Eight Characters In Search of a Shore

You may remember I spent much of the fall watching Hitchcock movies for the R.I.P. Challenge.  Today I have another one that I never got to a review of during the challenge: Lifeboat, from 1944, about the survivors of a German u-boat attack, trapped in a lifeboat together with one German soldier.

I realized over the course of my Hitchcock kick that my favorites where the ones “in which nothing happens,” and this seemed like another good rewatch for that goal.  I figured–how much can happen in a lifeboat?

Although the external crises are certainly an impetus to the story, mostly this is about nine people stuck together and how they react off each other and the circumstances.  Connie Porter (Tallulah Bankhead) is the most striking; a wealthy journalist, she arrived on the lifeboat with her fur coat, jewelry, camera and luggage, but gradually loses everything–and gains some heart–as the movie goes on.  Alice (Mary Anderson) also has an interesting story, as she was en route to London to be a nurse–and to meet a man she had previously carried on an affair with.  A married man, and for 1944, I’m surprised the censors let that plot element in!

I think I was most fascinated, though, by the German soldier, Willy (Walter Slezak).  The whole movie I wondered where it was going to go with him, because there were moments when it seemed to me he could be played from a sympathetic angle.  A complicated sympathetic angle, considering we know all along that he shelled the original boat, and is now deceiving the survivors about certain things like their heading.  But for most of the movie, I could still see where he was coming from too.  He was acting as part of a war, and he’s now in a very precarious position among a group of British and Americans.  And I can’t really blame him for hoping to find the German supply ship in the area, rather than striking off for the very distant Bahamas.

However…the movie was made in 1944, so I don’t think it’s much of a spoiler to say that Willy does not ultimately turn out to be a good guy.  It’s too bad, because I feel like he could have been a complex character and morphed instead into an almost caricature villain.  He was a villain not because there was a good in-movie reason for it, but because of the climate of when the movie was made.  It’s hard to present a sympathetic Nazi soldier now; I’m sure it was impossible in 1944.

Of all of the Hitchcock movies I watched recently, Lifeboat is the only one I’d particularly like to see a remake of.  I’d be very curious to see how Willy’s character could be done now, almost 70 years after the war ended.  Although on the other hand, the blood and the horror of it all, so discreet under Hitchcock, would probably be so awful in a modern movie that it wouldn’t be worth it!

Other reviews:
Cinema 24/7
Derek Winnert
Anyone else?

Buy it here: Lifeboat

5 thoughts on “Eight Characters In Search of a Shore

  1. Have you seen “The Flight of the Phoneix?” (The original, with Jimmy Stewart?
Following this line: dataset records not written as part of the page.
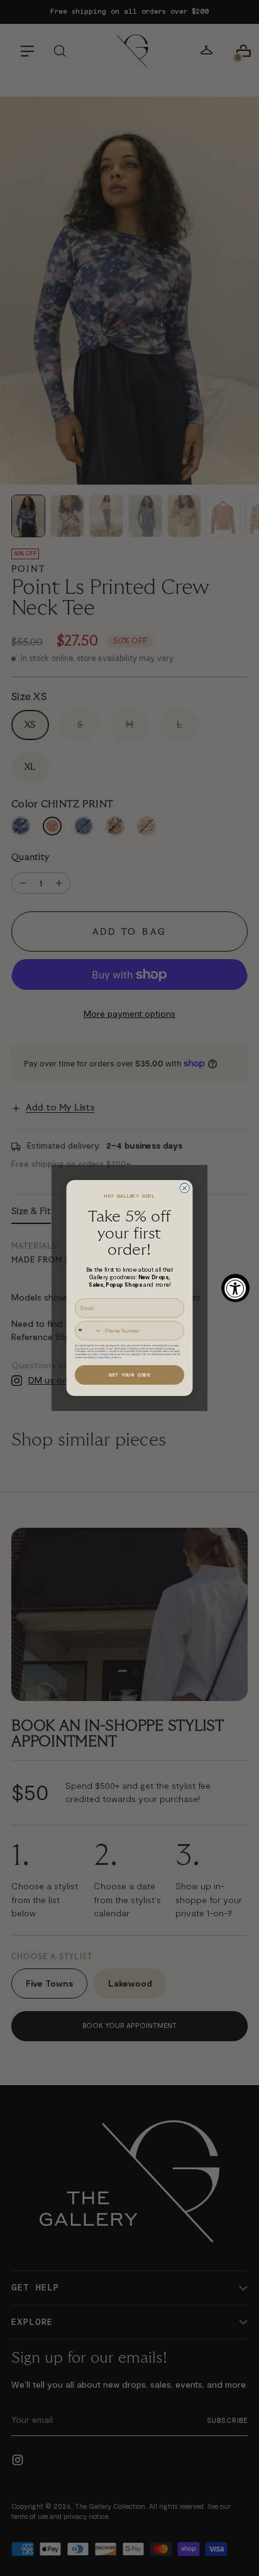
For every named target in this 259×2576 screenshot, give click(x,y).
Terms (117, 1357)
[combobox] (88, 1330)
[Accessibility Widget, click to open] (235, 1288)
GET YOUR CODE (129, 1374)
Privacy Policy (103, 1357)
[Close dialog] (184, 1188)
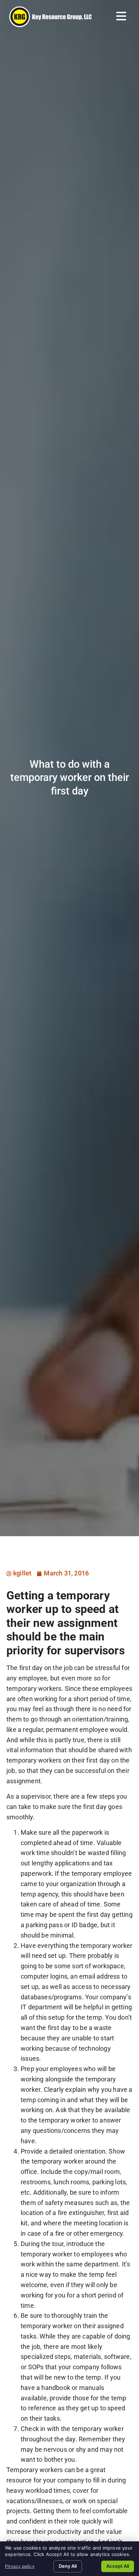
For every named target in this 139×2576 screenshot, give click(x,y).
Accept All (117, 2566)
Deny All (68, 2566)
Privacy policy (20, 2566)
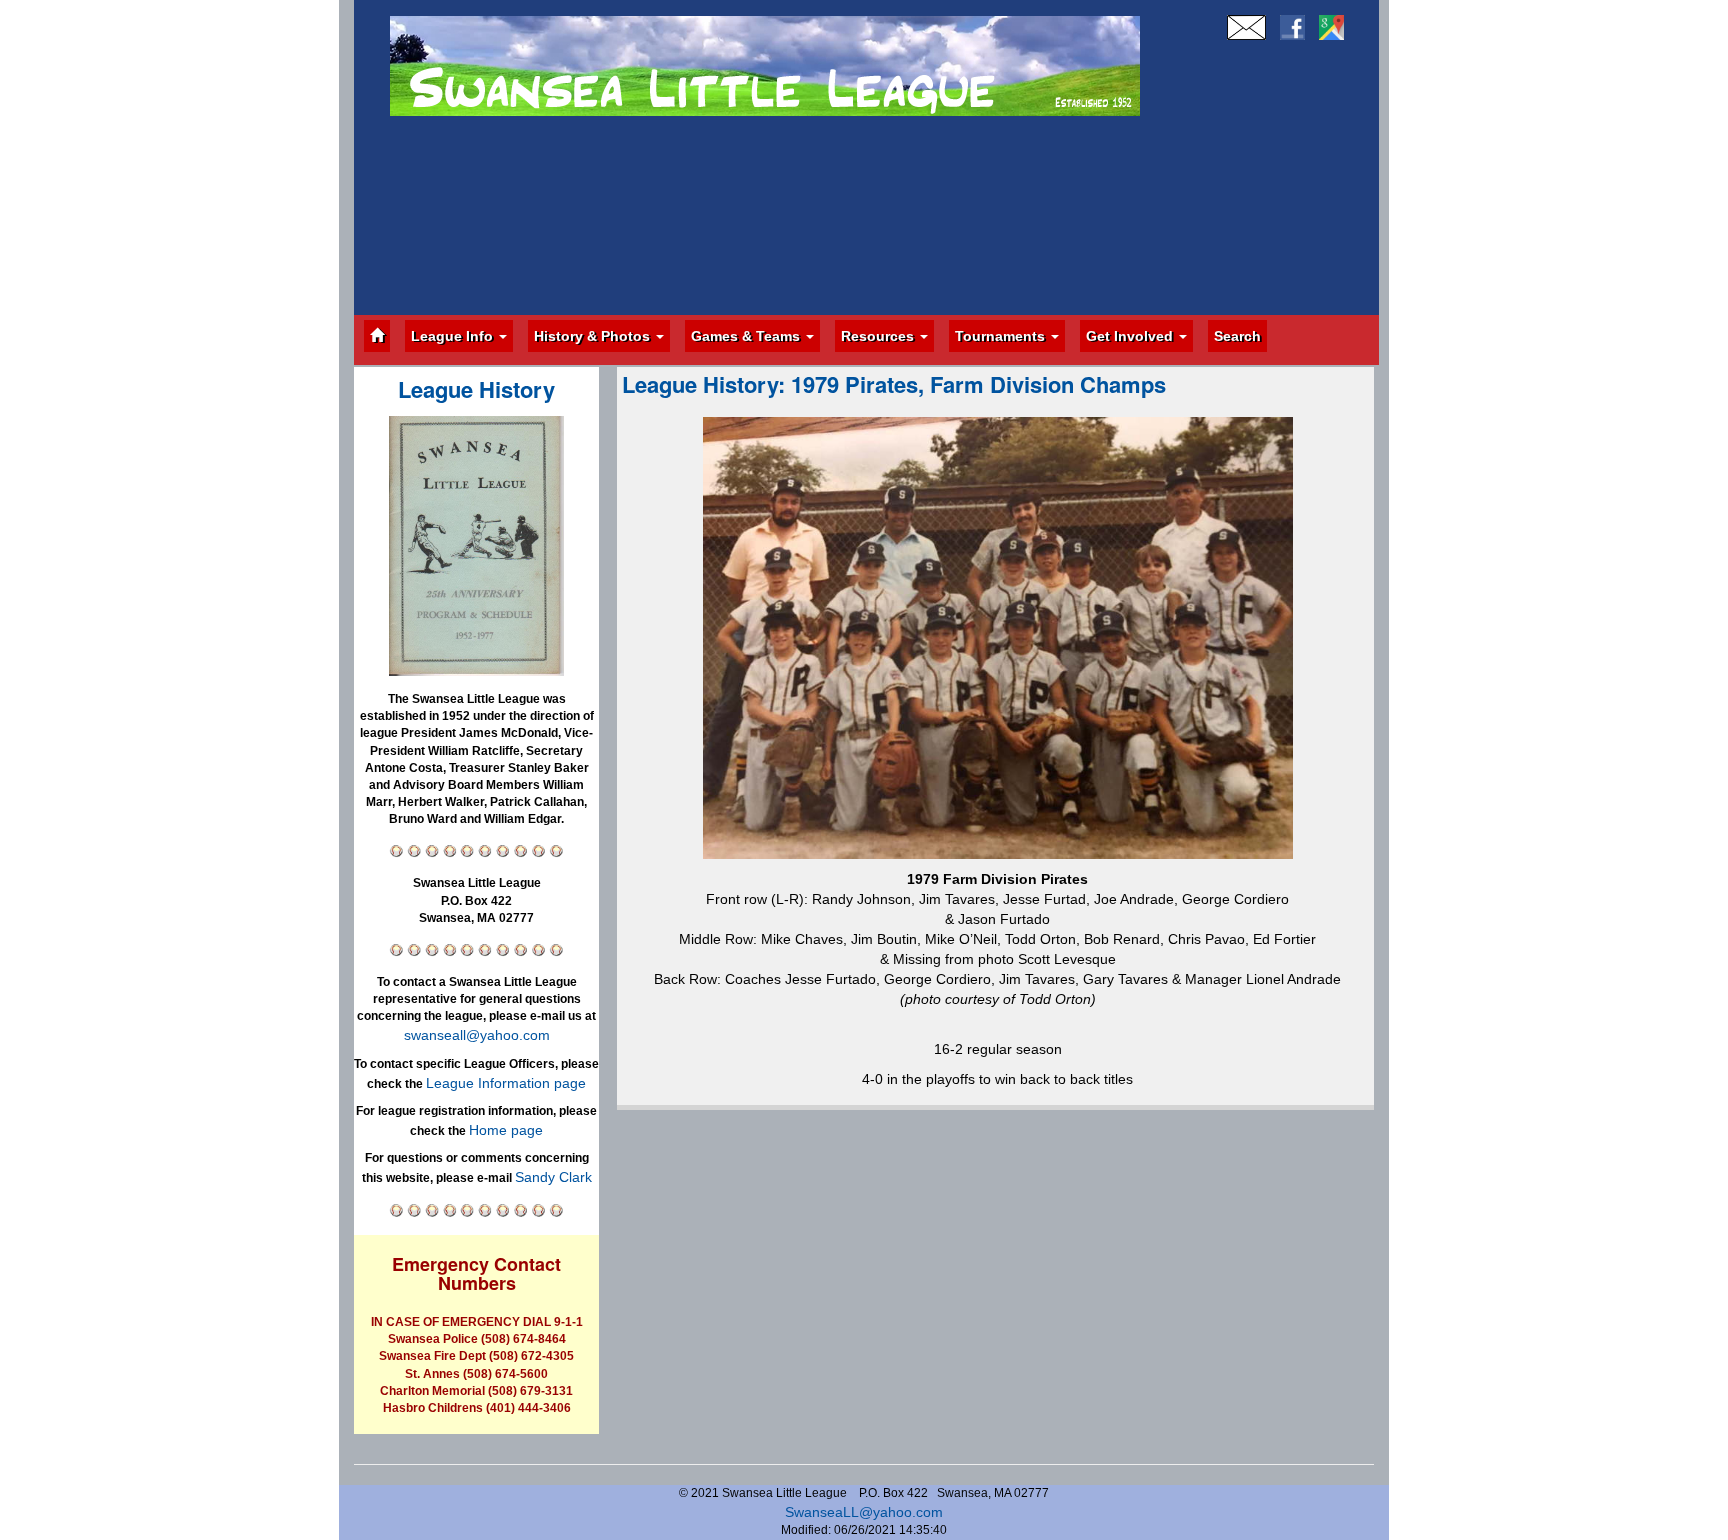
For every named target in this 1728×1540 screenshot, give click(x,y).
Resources (879, 336)
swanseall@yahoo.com (477, 1035)
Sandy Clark (553, 1177)
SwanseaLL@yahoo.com (864, 1512)
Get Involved (1131, 336)
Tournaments (1002, 336)
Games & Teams (747, 336)
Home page (506, 1130)
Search (1237, 336)
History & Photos (594, 336)
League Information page (506, 1083)
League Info (454, 336)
Or the remake, I guess.) For some reason this review really reminds me of it. It’s a pretty good film.

    Also… hi! Your blog started to get blocked at work, and that’s where I usually read the blog from. Been keeping up on my phone, but leaving comments is a little difficult on mobile. 😉

    1. I have not seen Flight of the Phoenix…and I’ve seen lots of Jimmy Stewart movies, so I’ll have to look into this!

      And hi! Nice to see you again. 🙂 I had noticed you’d gone a bit quiet, so it’s good to know you’re still out there!

  2. I’ve seen this, but a goodly while ago. I remember liking it but not head over heels. Interesting that it seems there are eight people in the poster, but nine in the film.

  3. dianem57

    That’s an interesting take about the German soldier. I’m sure his character could be explored more fully with so much time having passed since the war. Funny how, when you understand the context of the times in which a movie was made, you can see certain plot points coming because you know an alternate path wouldn’t be possible in that era.